--- Supplied records ---
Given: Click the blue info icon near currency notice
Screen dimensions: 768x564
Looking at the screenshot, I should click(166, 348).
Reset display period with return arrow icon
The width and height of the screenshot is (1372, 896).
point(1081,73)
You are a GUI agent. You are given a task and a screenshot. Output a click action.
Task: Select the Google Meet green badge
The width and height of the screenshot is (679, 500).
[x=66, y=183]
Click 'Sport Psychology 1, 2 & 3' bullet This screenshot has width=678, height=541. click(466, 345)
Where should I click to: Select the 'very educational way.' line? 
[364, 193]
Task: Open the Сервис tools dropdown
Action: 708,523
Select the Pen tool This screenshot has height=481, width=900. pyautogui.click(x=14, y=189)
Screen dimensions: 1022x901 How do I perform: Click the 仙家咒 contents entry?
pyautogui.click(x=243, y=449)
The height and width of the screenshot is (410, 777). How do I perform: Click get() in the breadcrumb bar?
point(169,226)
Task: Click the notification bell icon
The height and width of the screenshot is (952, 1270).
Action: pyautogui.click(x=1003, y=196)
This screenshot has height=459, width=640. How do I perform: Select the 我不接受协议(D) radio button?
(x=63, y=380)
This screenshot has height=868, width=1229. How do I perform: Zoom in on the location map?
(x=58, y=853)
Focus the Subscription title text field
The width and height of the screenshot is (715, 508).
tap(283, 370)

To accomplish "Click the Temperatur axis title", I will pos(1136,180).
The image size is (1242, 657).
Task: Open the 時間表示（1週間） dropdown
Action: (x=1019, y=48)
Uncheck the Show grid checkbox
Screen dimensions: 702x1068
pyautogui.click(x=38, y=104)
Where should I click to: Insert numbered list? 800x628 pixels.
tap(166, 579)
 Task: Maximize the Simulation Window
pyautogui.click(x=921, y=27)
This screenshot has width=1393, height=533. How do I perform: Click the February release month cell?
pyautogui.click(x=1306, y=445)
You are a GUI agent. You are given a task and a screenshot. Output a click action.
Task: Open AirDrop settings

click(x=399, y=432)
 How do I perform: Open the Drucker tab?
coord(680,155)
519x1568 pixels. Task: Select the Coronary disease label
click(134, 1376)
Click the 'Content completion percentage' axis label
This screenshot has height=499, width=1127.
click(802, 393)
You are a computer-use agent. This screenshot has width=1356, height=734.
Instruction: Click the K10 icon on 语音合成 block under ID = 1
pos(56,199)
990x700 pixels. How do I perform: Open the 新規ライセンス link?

--- What you will do ---
Could you give every entry again, exactly as written?

--- Written reply ---
Given: Click the blue info icon near currency notice
Screen dimensions: 768x564
Looking at the screenshot, I should click(166, 348).
Reset display period with return arrow icon
The width and height of the screenshot is (1372, 896).
point(1081,73)
You are a GUI agent. You are given a task and a screenshot. Output a click action.
Task: Select the Google Meet green badge
The width and height of the screenshot is (679, 500).
[x=66, y=183]
Click 'Sport Psychology 1, 2 & 3' bullet This screenshot has width=678, height=541. click(466, 345)
Where should I click to: Select the 'very educational way.' line? 
[364, 193]
Task: Open the Сервис tools dropdown
Action: 708,523
Select the Pen tool This screenshot has height=481, width=900. pyautogui.click(x=14, y=189)
Screen dimensions: 1022x901 How do I perform: Click the 仙家咒 contents entry?
pyautogui.click(x=243, y=449)
The height and width of the screenshot is (410, 777). How do I perform: Click get() in the breadcrumb bar?
point(169,226)
Task: Click the notification bell icon
The height and width of the screenshot is (952, 1270).
Action: pyautogui.click(x=1003, y=196)
This screenshot has height=459, width=640. How do I perform: Select the 我不接受协议(D) radio button?
(x=63, y=380)
This screenshot has height=868, width=1229. How do I perform: Zoom in on the location map?
(x=58, y=853)
Focus the Subscription title text field
The width and height of the screenshot is (715, 508).
tap(283, 370)

To accomplish "Click the Temperatur axis title", I will pos(1136,180).
The image size is (1242, 657).
Task: Open the 時間表示（1週間） dropdown
Action: (x=1019, y=48)
Uncheck the Show grid checkbox
Screen dimensions: 702x1068
pyautogui.click(x=38, y=104)
Where should I click to: Insert numbered list? 800x628 pixels.
tap(166, 579)
 Task: Maximize the Simulation Window
pyautogui.click(x=921, y=27)
This screenshot has width=1393, height=533. How do I perform: Click the February release month cell?
pyautogui.click(x=1306, y=445)
You are a GUI agent. You are given a task and a screenshot. Output a click action.
Task: Open AirDrop settings

click(x=399, y=432)
 How do I perform: Open the Drucker tab?
coord(680,155)
519x1568 pixels. Task: Select the Coronary disease label
click(134, 1376)
Click the 'Content completion percentage' axis label
This screenshot has height=499, width=1127.
click(802, 393)
You are a computer-use agent. This screenshot has width=1356, height=734.
Instruction: Click the K10 icon on 语音合成 block under ID = 1
pos(56,199)
990x700 pixels. How do I perform: Open the 新規ライセンス link?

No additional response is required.